Are epistatic interactions more prevailing and significant for short-term evolution than previously thought?

Hakemuksen tiivistelmä

Understanding how species adapt to rapid environmental change is critical for conserving biodiversity. Current models emphasize simple additive effects of individual genes, but this overlooks epistasis – interactions where the effect of one gene depends on others. While such interactions are known to shape long-term evolution, their role in short-term adaptation remains poorly understood. My project challenges the additive view by showing that strong gene-gene interactions across multiple chromosomes are more common and influential than recognized.
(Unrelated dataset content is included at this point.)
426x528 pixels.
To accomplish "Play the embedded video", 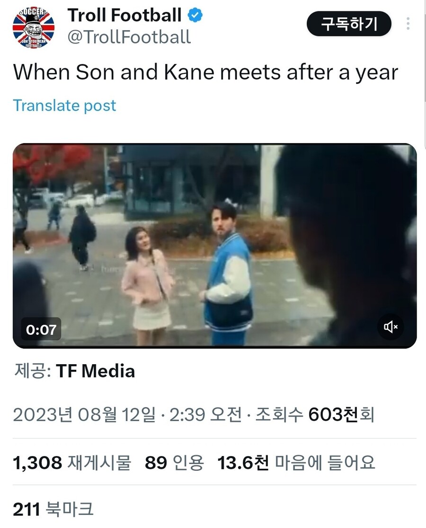I will pyautogui.click(x=214, y=246).
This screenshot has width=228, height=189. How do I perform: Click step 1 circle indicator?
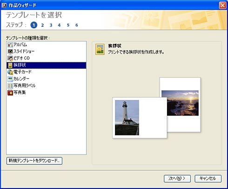coord(34,25)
Using and extending my method Linkage Disequilibrium Network Analysis (LDna), I will detect genome-wide signatures of epistatic selection that traditional approaches miss. Combined with powerful simulation software developed in-house, this framework will allow me to distinguish genuine epistasis from simpler forms of adaptation and reveal when complex haplotype groups arise and persist. Preliminary results in flounder and stickleback demonstrate striking patterns: individuals fall into two distinct multi-chromosomal haplotype groups associated with freshwater or marine adaptation, with no viable recombinants. This suggests that genome-wide epistatic incompatibilities can strongly shape adaptation, maintaining “pre-packaged” genetic solutions to environmental change. I will test three hypotheses: (1) multi-locus haplotypes are widespread but under-detected, (2) their origin requires both local adaptation and periods of geographic separation, and (3) genetic signatures of epistasis can be reliably separated from parallel adaptation. By uncovering hidden layers of genetic interaction, this project will reshape evolutionary theory and provide practical tools for detecting epistasis in genomic data. The results will improve our ability to predict resilience to environmental change, informing conservation and management of biodiversity.